Problem statement: Lay out each line of the rows below as a Markdown table with the columns Number and Line, numbering the lines and skipping blank ones. Omit the pictures.

Entries:
========

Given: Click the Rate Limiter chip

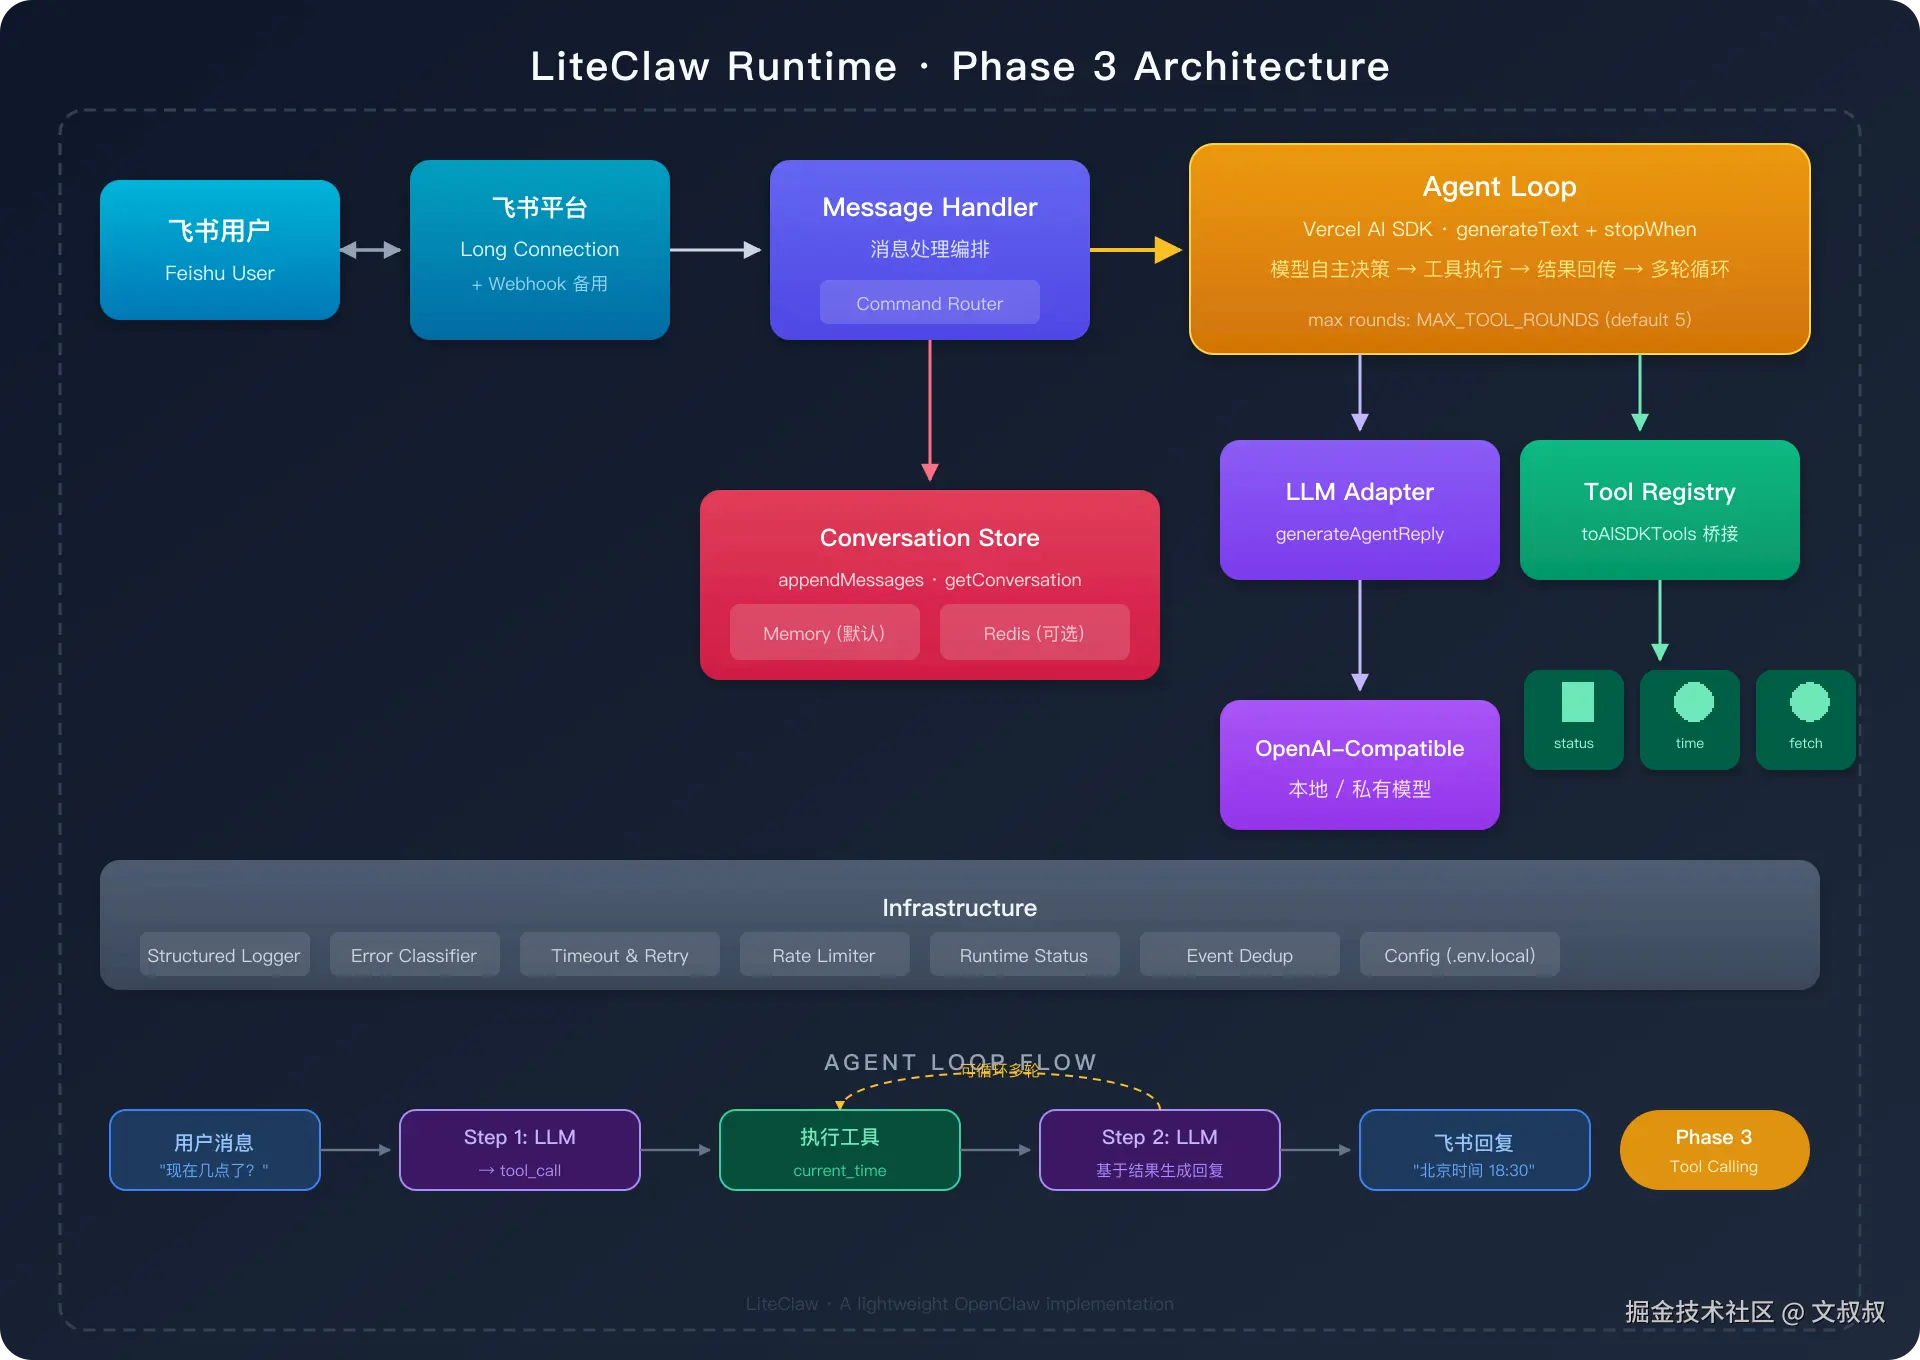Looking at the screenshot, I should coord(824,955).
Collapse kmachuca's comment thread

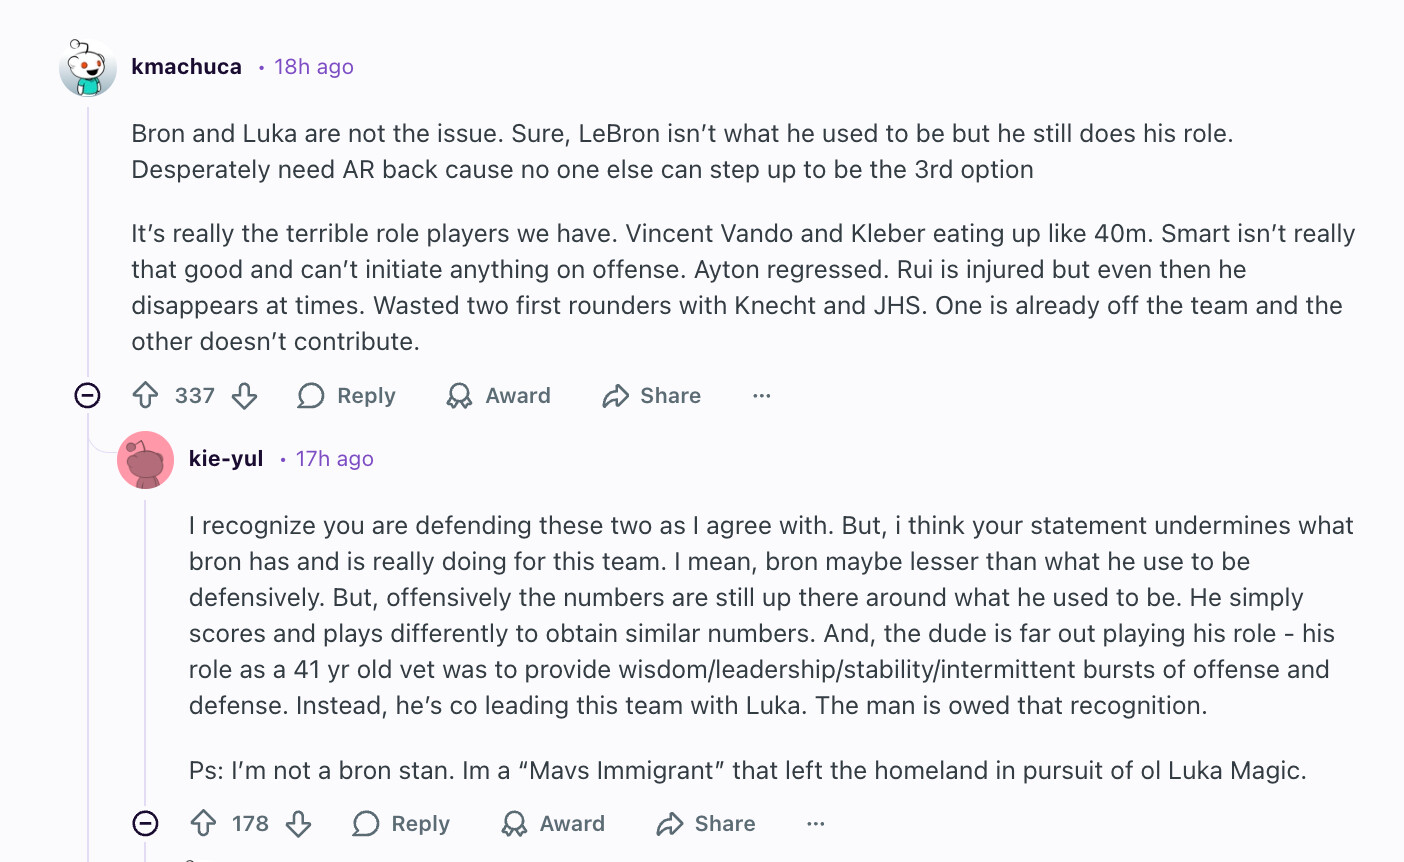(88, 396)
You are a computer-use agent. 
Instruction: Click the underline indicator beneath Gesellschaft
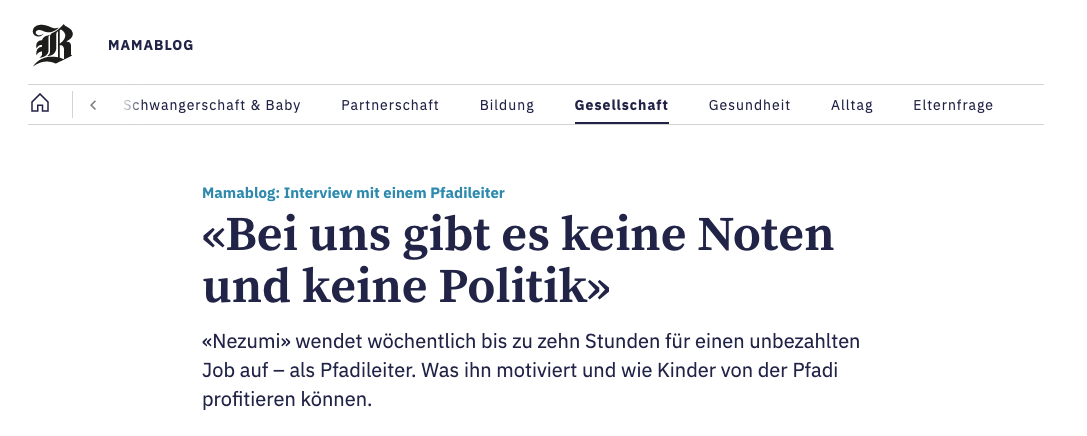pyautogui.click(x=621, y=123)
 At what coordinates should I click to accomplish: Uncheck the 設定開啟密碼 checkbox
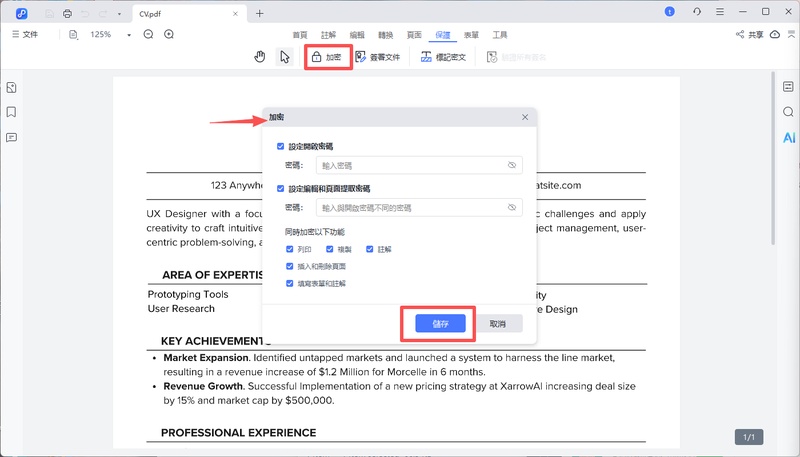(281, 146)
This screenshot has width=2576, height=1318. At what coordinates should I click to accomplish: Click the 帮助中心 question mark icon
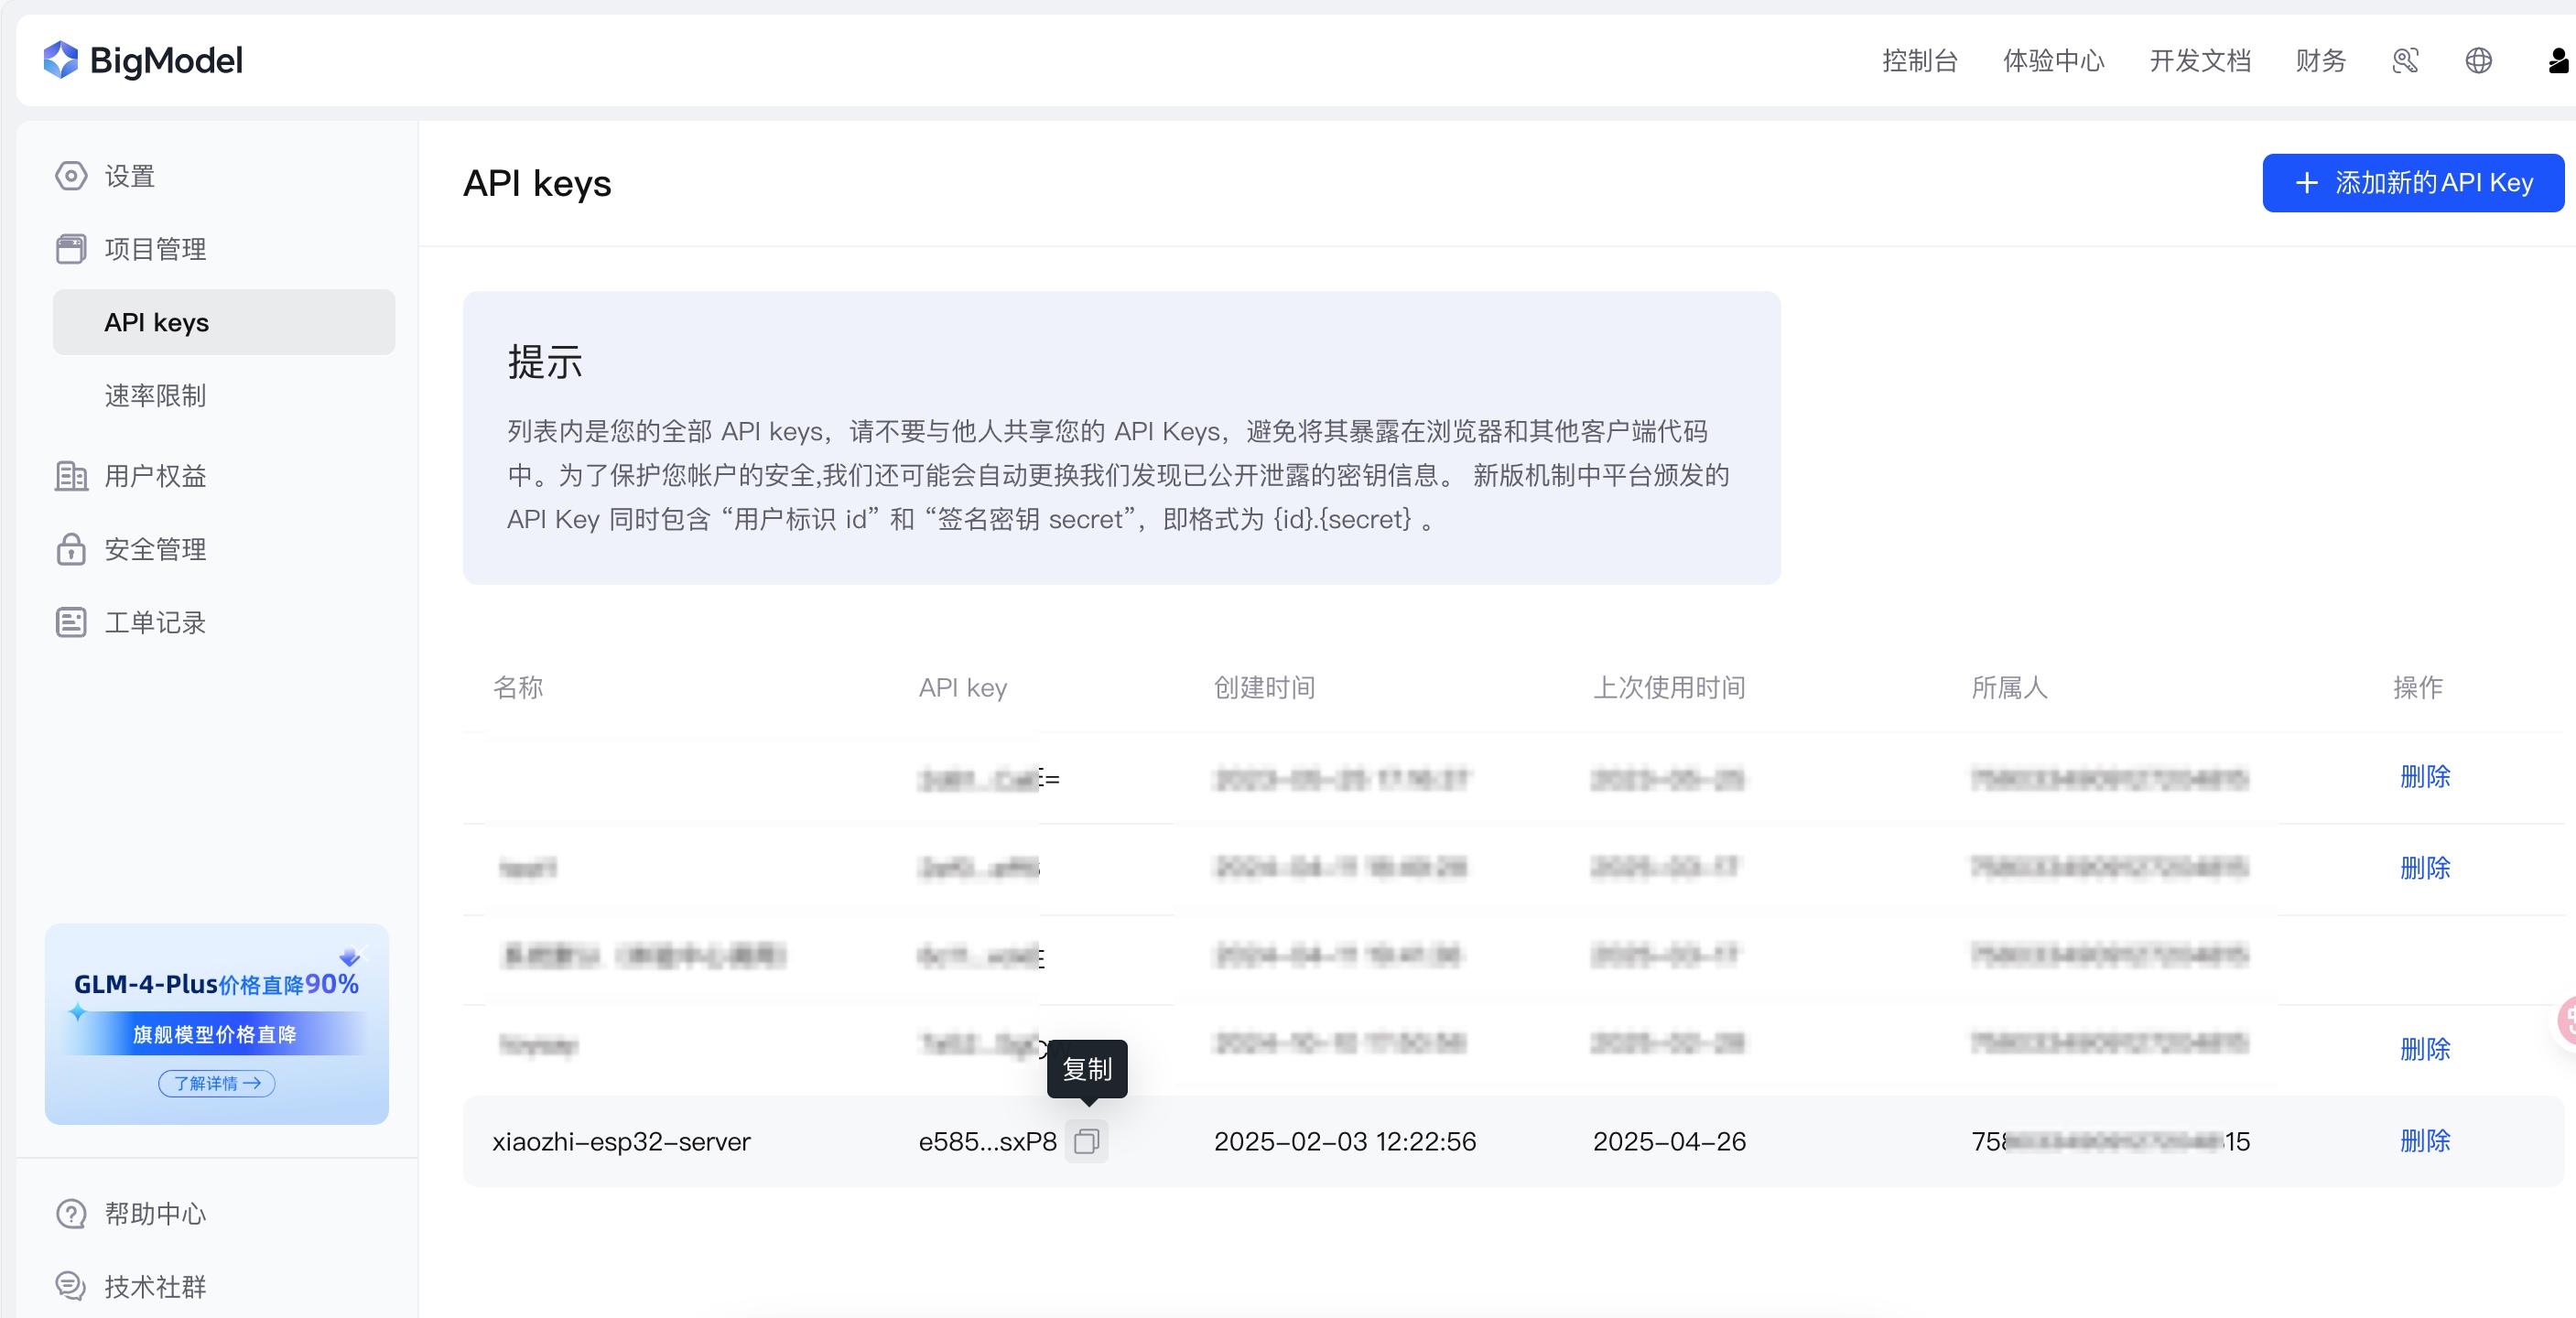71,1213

========

Exercise result:
| Number | Line |
|---|---|
| 1 | Given: Click the Rate Limiter chip |
| 2 | Looking at the screenshot, I should coord(824,955). |
| 3 | Collapse kmachuca's comment thread |
| 4 | (88, 396) |
| 5 | You are a computer-use agent.  |
| 6 | Instruction: Click the underline indicator beneath Gesellschaft |
| 7 | pyautogui.click(x=621, y=123) |
| 8 |  At what coordinates should I click to accomplish: Uncheck the 設定開啟密碼 checkbox |
| 9 | (281, 146) |
| 10 | This screenshot has width=2576, height=1318. At what coordinates should I click to accomplish: Click the 帮助中心 question mark icon |
| 11 | 71,1213 |